Record set: Begin

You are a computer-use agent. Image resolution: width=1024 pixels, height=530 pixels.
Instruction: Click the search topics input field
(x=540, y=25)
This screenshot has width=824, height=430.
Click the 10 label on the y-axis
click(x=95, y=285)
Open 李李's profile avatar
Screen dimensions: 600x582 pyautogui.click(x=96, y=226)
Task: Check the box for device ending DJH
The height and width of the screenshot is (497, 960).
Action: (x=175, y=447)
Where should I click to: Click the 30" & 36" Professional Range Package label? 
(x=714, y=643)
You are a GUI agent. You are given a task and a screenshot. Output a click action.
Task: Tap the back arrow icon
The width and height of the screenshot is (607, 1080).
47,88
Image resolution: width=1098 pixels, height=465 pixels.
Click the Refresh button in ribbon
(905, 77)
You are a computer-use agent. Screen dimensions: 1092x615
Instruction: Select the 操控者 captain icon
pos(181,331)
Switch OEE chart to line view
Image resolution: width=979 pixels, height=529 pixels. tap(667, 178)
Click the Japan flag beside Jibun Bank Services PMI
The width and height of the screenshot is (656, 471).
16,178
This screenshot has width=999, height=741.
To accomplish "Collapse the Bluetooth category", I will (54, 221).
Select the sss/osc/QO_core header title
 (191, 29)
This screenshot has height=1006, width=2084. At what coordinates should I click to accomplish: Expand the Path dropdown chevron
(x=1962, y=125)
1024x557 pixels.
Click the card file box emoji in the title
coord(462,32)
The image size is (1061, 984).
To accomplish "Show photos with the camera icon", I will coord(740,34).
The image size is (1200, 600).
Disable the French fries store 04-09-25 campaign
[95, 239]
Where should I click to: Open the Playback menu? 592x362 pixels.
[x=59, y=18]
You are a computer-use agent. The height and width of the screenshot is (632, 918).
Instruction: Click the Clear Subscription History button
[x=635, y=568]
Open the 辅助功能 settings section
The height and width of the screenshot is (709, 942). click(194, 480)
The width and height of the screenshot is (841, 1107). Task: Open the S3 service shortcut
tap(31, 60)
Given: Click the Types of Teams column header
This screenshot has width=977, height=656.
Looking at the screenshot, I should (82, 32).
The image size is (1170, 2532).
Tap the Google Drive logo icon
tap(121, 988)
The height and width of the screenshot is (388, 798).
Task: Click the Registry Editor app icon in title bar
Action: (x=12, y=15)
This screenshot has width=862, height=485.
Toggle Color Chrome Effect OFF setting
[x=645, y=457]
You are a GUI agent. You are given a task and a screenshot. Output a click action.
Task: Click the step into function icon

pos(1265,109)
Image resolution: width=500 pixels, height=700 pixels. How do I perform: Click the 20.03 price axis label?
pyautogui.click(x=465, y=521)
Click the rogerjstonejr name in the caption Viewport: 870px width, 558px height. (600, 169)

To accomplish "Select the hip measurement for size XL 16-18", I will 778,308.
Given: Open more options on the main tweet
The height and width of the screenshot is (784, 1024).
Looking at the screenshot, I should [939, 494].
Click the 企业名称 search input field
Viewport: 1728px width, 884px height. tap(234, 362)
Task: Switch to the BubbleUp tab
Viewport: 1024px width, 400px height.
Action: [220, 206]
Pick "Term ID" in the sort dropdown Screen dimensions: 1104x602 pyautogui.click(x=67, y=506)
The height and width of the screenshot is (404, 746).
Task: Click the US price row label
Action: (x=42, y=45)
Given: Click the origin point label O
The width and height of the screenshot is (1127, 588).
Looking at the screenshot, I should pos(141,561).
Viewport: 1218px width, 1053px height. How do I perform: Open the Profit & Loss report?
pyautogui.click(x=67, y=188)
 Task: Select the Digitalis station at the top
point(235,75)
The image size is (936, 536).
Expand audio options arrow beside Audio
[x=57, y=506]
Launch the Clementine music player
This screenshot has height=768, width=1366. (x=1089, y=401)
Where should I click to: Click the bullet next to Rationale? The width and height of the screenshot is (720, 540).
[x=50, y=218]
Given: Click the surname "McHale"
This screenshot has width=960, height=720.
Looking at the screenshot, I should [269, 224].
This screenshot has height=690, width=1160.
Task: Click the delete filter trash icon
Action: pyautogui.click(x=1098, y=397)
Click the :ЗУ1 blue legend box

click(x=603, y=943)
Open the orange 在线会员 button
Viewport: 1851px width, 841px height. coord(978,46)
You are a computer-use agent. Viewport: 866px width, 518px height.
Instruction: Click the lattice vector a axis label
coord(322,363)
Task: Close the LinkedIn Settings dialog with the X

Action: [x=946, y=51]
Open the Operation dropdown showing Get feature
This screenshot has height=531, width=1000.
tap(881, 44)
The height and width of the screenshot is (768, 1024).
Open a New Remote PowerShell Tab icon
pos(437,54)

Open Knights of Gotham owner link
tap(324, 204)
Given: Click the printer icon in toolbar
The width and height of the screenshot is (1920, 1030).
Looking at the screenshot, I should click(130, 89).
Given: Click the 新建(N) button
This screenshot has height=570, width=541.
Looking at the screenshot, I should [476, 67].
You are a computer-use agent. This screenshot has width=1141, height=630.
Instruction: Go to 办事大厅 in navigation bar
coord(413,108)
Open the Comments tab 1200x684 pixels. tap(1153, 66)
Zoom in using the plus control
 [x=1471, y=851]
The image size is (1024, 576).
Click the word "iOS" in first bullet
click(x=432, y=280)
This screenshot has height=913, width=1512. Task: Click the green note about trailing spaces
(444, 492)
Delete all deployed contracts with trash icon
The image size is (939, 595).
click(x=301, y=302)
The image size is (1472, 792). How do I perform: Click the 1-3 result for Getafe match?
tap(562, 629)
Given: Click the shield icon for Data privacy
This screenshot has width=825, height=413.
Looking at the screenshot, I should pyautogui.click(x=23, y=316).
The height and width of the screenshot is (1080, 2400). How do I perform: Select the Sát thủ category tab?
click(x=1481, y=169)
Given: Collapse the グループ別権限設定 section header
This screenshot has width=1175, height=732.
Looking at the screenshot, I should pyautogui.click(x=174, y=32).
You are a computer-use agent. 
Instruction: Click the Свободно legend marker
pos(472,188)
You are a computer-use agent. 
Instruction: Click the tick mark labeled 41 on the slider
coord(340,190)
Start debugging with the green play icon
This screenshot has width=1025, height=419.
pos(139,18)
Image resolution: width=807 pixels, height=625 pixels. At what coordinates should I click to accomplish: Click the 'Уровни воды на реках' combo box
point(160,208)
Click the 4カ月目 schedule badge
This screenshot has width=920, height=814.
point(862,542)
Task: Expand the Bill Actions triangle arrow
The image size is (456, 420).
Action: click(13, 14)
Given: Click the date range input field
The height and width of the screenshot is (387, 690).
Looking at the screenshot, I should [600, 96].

Record set: End

Exercise goal: Write out the data above once more, exactly as it reads.

Answer to the exercise:
You are a computer-use agent. Image resolution: width=1024 pixels, height=530 pixels.
Instruction: Click the search topics input field
(x=540, y=25)
This screenshot has width=824, height=430.
Click the 10 label on the y-axis
click(x=95, y=285)
Open 李李's profile avatar
Screen dimensions: 600x582 pyautogui.click(x=96, y=226)
Task: Check the box for device ending DJH
The height and width of the screenshot is (497, 960).
Action: (x=175, y=447)
Where should I click to: Click the 30" & 36" Professional Range Package label? 
(x=714, y=643)
You are a GUI agent. You are given a task and a screenshot. Output a click action.
Task: Tap the back arrow icon
The width and height of the screenshot is (607, 1080).
47,88
Image resolution: width=1098 pixels, height=465 pixels.
Click the Refresh button in ribbon
(905, 77)
You are a computer-use agent. Screen dimensions: 1092x615
Instruction: Select the 操控者 captain icon
pos(181,331)
Switch OEE chart to line view
Image resolution: width=979 pixels, height=529 pixels. tap(667, 178)
Click the Japan flag beside Jibun Bank Services PMI
The width and height of the screenshot is (656, 471).
16,178
This screenshot has width=999, height=741.
To accomplish "Collapse the Bluetooth category", I will (54, 221).
Select the sss/osc/QO_core header title
 (191, 29)
This screenshot has height=1006, width=2084. At what coordinates should I click to accomplish: Expand the Path dropdown chevron
(x=1962, y=125)
1024x557 pixels.
Click the card file box emoji in the title
coord(462,32)
The image size is (1061, 984).
To accomplish "Show photos with the camera icon", I will coord(740,34).
The image size is (1200, 600).
Disable the French fries store 04-09-25 campaign
[95, 239]
Where should I click to: Open the Playback menu? 592x362 pixels.
[x=59, y=18]
You are a computer-use agent. The height and width of the screenshot is (632, 918).
Instruction: Click the Clear Subscription History button
[x=635, y=568]
Open the 辅助功能 settings section
The height and width of the screenshot is (709, 942). click(194, 480)
The width and height of the screenshot is (841, 1107). Task: Open the S3 service shortcut
tap(31, 60)
Given: Click the Types of Teams column header
This screenshot has width=977, height=656.
Looking at the screenshot, I should (82, 32).
The image size is (1170, 2532).
Tap the Google Drive logo icon
tap(121, 988)
The height and width of the screenshot is (388, 798).
Task: Click the Registry Editor app icon in title bar
Action: (x=12, y=15)
This screenshot has width=862, height=485.
Toggle Color Chrome Effect OFF setting
[x=645, y=457]
You are a GUI agent. You are given a task and a screenshot. Output a click action.
Task: Click the step into function icon

pos(1265,109)
Image resolution: width=500 pixels, height=700 pixels. How do I perform: Click the 20.03 price axis label?
pyautogui.click(x=465, y=521)
Click the rogerjstonejr name in the caption Viewport: 870px width, 558px height. (600, 169)

To accomplish "Select the hip measurement for size XL 16-18", I will 778,308.
Given: Open more options on the main tweet
The height and width of the screenshot is (784, 1024).
Looking at the screenshot, I should [939, 494].
Click the 企业名称 search input field
Viewport: 1728px width, 884px height. tap(234, 362)
Task: Switch to the BubbleUp tab
Viewport: 1024px width, 400px height.
Action: [220, 206]
Pick "Term ID" in the sort dropdown Screen dimensions: 1104x602 pyautogui.click(x=67, y=506)
The height and width of the screenshot is (404, 746).
Task: Click the US price row label
Action: (x=42, y=45)
Given: Click the origin point label O
The width and height of the screenshot is (1127, 588).
Looking at the screenshot, I should pos(141,561).
Viewport: 1218px width, 1053px height. How do I perform: Open the Profit & Loss report?
pyautogui.click(x=67, y=188)
 Task: Select the Digitalis station at the top
point(235,75)
The image size is (936, 536).
Expand audio options arrow beside Audio
[x=57, y=506]
Launch the Clementine music player
This screenshot has height=768, width=1366. (x=1089, y=401)
Where should I click to: Click the bullet next to Rationale? The width and height of the screenshot is (720, 540).
[x=50, y=218]
Given: Click the surname "McHale"
This screenshot has width=960, height=720.
Looking at the screenshot, I should [269, 224].
This screenshot has height=690, width=1160.
Task: Click the delete filter trash icon
Action: pyautogui.click(x=1098, y=397)
Click the :ЗУ1 blue legend box

click(x=603, y=943)
Open the orange 在线会员 button
Viewport: 1851px width, 841px height. coord(978,46)
You are a computer-use agent. Viewport: 866px width, 518px height.
Instruction: Click the lattice vector a axis label
coord(322,363)
Task: Close the LinkedIn Settings dialog with the X

Action: [x=946, y=51]
Open the Operation dropdown showing Get feature
This screenshot has height=531, width=1000.
tap(881, 44)
The height and width of the screenshot is (768, 1024).
Open a New Remote PowerShell Tab icon
pos(437,54)

Open Knights of Gotham owner link
tap(324, 204)
Given: Click the printer icon in toolbar
The width and height of the screenshot is (1920, 1030).
Looking at the screenshot, I should click(130, 89).
Given: Click the 新建(N) button
This screenshot has height=570, width=541.
Looking at the screenshot, I should [476, 67].
You are a computer-use agent. This screenshot has width=1141, height=630.
Instruction: Go to 办事大厅 in navigation bar
coord(413,108)
Open the Comments tab 1200x684 pixels. tap(1153, 66)
Zoom in using the plus control
 [x=1471, y=851]
The image size is (1024, 576).
Click the word "iOS" in first bullet
click(x=432, y=280)
This screenshot has height=913, width=1512. Task: Click the green note about trailing spaces
(444, 492)
Delete all deployed contracts with trash icon
The image size is (939, 595).
click(x=301, y=302)
The image size is (1472, 792). How do I perform: Click the 1-3 result for Getafe match?
tap(562, 629)
Given: Click the shield icon for Data privacy
This screenshot has width=825, height=413.
Looking at the screenshot, I should pyautogui.click(x=23, y=316).
The height and width of the screenshot is (1080, 2400). How do I perform: Select the Sát thủ category tab?
click(x=1481, y=169)
Given: Collapse the グループ別権限設定 section header
This screenshot has width=1175, height=732.
Looking at the screenshot, I should pyautogui.click(x=174, y=32).
You are a computer-use agent. 
Instruction: Click the Свободно legend marker
pos(472,188)
You are a computer-use agent. 
Instruction: Click the tick mark labeled 41 on the slider
coord(340,190)
Start debugging with the green play icon
This screenshot has width=1025, height=419.
pos(139,18)
Image resolution: width=807 pixels, height=625 pixels. At what coordinates should I click to accomplish: Click the 'Уровни воды на реках' combo box
point(160,208)
Click the 4カ月目 schedule badge
This screenshot has width=920, height=814.
point(862,542)
Task: Expand the Bill Actions triangle arrow
The image size is (456, 420).
Action: click(13, 14)
Given: Click the date range input field
The height and width of the screenshot is (387, 690).
Looking at the screenshot, I should [600, 96].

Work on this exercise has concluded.